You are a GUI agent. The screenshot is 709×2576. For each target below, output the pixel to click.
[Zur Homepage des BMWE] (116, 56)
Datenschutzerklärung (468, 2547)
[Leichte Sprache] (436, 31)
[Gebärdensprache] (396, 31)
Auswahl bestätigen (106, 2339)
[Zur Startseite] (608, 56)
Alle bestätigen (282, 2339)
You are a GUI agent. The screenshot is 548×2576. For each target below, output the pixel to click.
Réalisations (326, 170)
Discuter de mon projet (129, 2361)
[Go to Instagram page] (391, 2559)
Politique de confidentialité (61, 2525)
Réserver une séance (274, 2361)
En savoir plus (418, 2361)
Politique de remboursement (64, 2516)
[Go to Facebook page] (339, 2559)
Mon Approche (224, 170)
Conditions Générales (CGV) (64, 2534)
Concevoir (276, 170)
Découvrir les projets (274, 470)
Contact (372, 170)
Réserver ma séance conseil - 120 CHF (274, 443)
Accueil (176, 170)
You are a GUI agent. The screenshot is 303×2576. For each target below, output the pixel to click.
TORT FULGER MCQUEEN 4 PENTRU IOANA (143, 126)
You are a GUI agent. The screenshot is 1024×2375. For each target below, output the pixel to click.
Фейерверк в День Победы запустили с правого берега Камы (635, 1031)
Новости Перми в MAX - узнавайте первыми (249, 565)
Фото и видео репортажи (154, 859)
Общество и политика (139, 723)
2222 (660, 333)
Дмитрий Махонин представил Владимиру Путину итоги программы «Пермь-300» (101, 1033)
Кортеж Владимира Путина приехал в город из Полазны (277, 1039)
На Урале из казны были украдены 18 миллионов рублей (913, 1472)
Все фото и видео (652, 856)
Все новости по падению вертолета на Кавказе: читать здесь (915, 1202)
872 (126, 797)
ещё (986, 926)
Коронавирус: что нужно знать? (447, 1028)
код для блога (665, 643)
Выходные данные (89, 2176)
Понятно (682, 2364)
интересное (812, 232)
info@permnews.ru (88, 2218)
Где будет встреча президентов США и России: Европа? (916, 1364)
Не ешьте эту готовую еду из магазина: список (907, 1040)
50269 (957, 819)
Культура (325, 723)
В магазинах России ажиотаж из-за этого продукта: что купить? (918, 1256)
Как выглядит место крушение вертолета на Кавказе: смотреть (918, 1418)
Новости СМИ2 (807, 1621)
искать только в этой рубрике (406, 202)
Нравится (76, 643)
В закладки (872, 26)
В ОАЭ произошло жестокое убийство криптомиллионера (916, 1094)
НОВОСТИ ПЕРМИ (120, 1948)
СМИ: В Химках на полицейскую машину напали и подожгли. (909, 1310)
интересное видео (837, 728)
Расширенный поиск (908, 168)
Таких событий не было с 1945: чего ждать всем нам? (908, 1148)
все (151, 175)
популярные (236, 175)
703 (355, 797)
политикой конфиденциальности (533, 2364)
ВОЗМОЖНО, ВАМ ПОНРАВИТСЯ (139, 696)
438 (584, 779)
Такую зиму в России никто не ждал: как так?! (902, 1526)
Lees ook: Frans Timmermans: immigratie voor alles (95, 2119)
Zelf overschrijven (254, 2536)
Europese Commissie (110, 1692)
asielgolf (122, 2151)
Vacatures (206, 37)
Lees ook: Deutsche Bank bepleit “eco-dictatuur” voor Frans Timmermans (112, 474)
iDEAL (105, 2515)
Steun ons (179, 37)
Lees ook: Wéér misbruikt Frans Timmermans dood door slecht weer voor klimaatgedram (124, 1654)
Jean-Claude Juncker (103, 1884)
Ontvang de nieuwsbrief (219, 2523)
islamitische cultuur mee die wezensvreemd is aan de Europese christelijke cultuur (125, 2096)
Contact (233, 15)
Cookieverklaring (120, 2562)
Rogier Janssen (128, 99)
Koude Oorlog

- [About this task]: Once you find the line containing "Коронавирус: что нужно знать? (447, 1028)", copy it and every line after it through the end of the records, exactly as they stand.

- [Answer for this exercise]:
Коронавирус: что нужно знать? (447, 1028)
код для блога (665, 643)
Выходные данные (89, 2176)
Понятно (682, 2364)
интересное (812, 232)
info@permnews.ru (88, 2218)
Где будет встреча президентов США и России: Европа? (916, 1364)
Не ешьте эту готовую еду из магазина: список (907, 1040)
50269 (957, 819)
Культура (325, 723)
В магазинах России ажиотаж из-за этого продукта: что купить? (918, 1256)
Как выглядит место крушение вертолета на Кавказе: смотреть (918, 1418)
Новости СМИ2 (807, 1621)
искать только в этой рубрике (406, 202)
Нравится (76, 643)
В закладки (872, 26)
В ОАЭ произошло жестокое убийство криптомиллионера (916, 1094)
НОВОСТИ ПЕРМИ (120, 1948)
СМИ: В Химках на полицейскую машину напали и подожгли. (909, 1310)
интересное видео (837, 728)
Расширенный поиск (908, 168)
Таких событий не было с 1945: чего ждать всем нам? (908, 1148)
все (151, 175)
популярные (236, 175)
703 (355, 797)
политикой конфиденциальности (533, 2364)
ВОЗМОЖНО, ВАМ ПОНРАВИТСЯ (139, 696)
438 (584, 779)
Такую зиму в России никто не ждал: как так?! (902, 1526)
Lees ook: Frans Timmermans: immigratie voor alles (95, 2119)
Zelf overschrijven (254, 2536)
Europese Commissie (110, 1692)
asielgolf (122, 2151)
Vacatures (206, 37)
Lees ook: Deutsche Bank bepleit “eco-dictatuur” voor Frans Timmermans (112, 474)
iDEAL (105, 2515)
Steun ons (179, 37)
Lees ook: Wéér misbruikt Frans Timmermans dood door slecht weer voor klimaatgedram (124, 1654)
Jean-Claude Juncker (103, 1884)
Ontvang de nieuwsbrief (219, 2523)
islamitische cultuur mee die wezensvreemd is aan de Europese christelijke cultuur (125, 2096)
Contact (233, 15)
Cookieverklaring (120, 2562)
Rogier Janssen (128, 99)
Koude Oorlog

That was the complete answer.